Aim of the task: Can you reproduce word for word the part of the items below that opens with the line containing "You are a GUI" and closes with the line containing "Task: Open the 문의하기 inquiry link", including both of those lines?

Dataset rows:

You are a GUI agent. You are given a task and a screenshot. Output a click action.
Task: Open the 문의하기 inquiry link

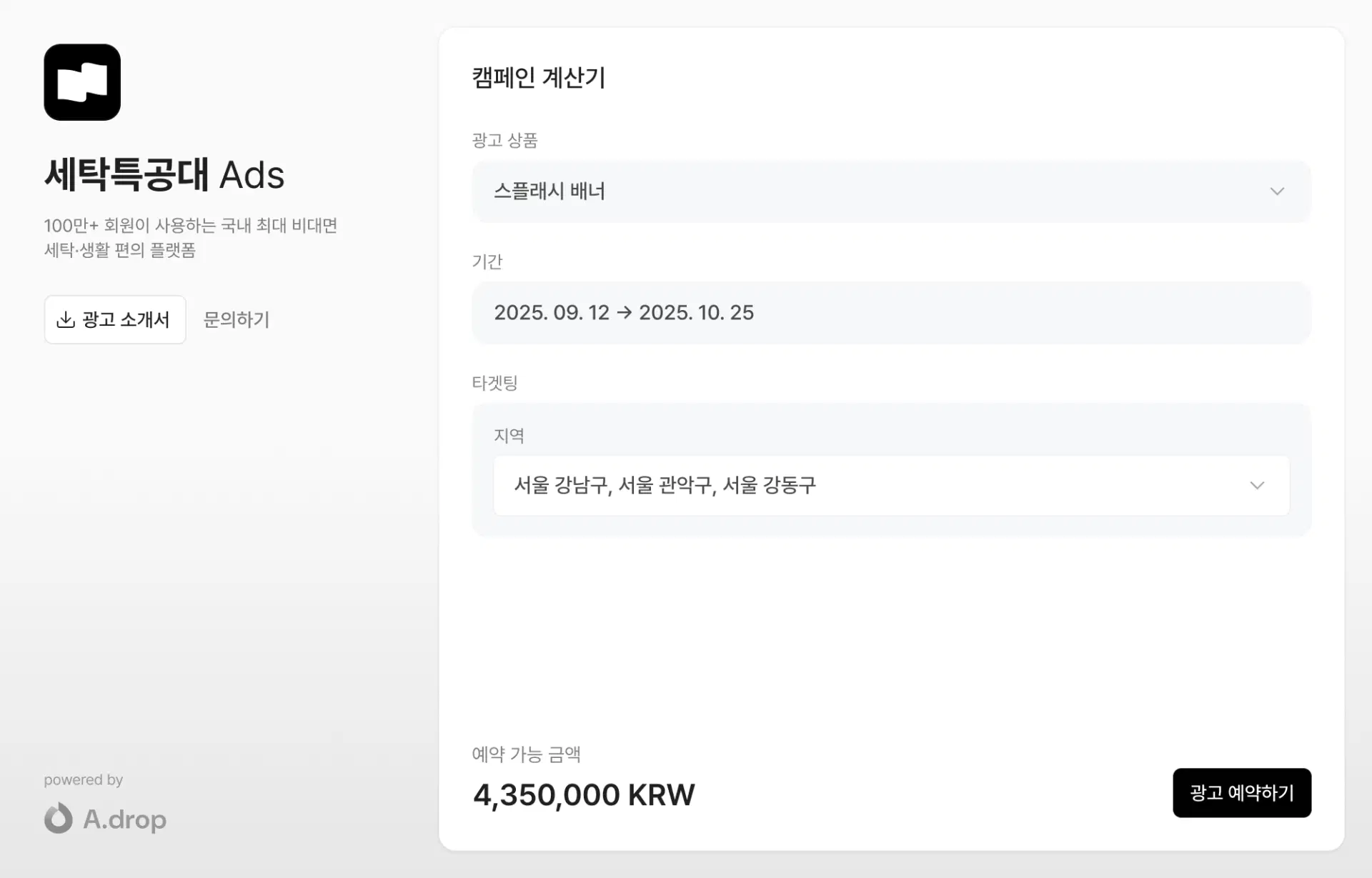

--

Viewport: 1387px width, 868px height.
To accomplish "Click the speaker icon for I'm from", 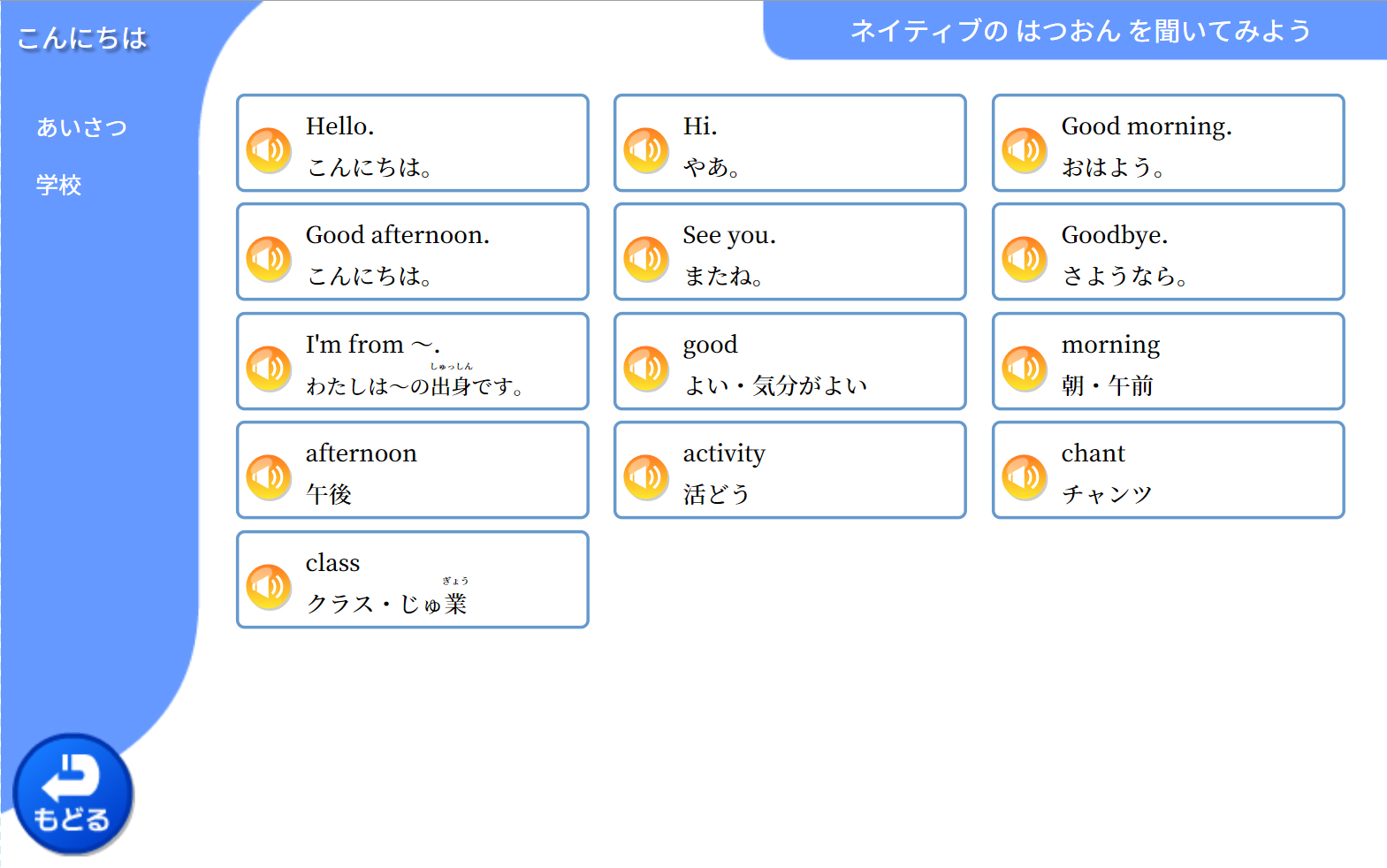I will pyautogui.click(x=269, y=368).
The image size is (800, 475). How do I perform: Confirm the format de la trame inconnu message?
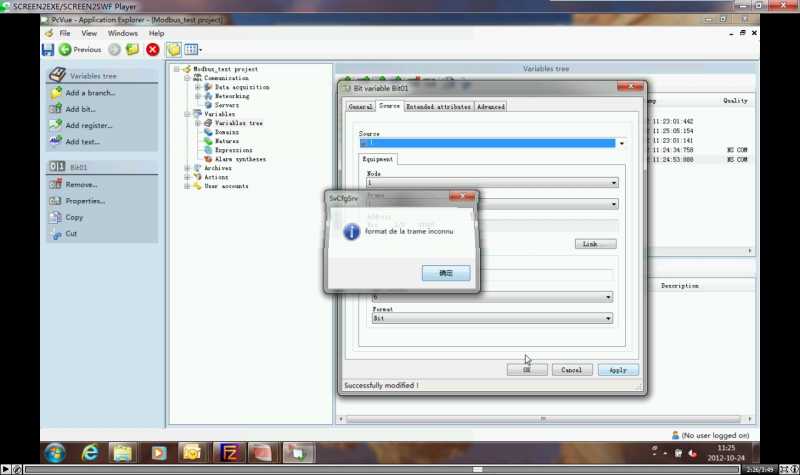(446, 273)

Output below:
You are a GUI agent. You are given a task and a screenshot. Output a click action.
Task: Open the 문의하기 inquiry link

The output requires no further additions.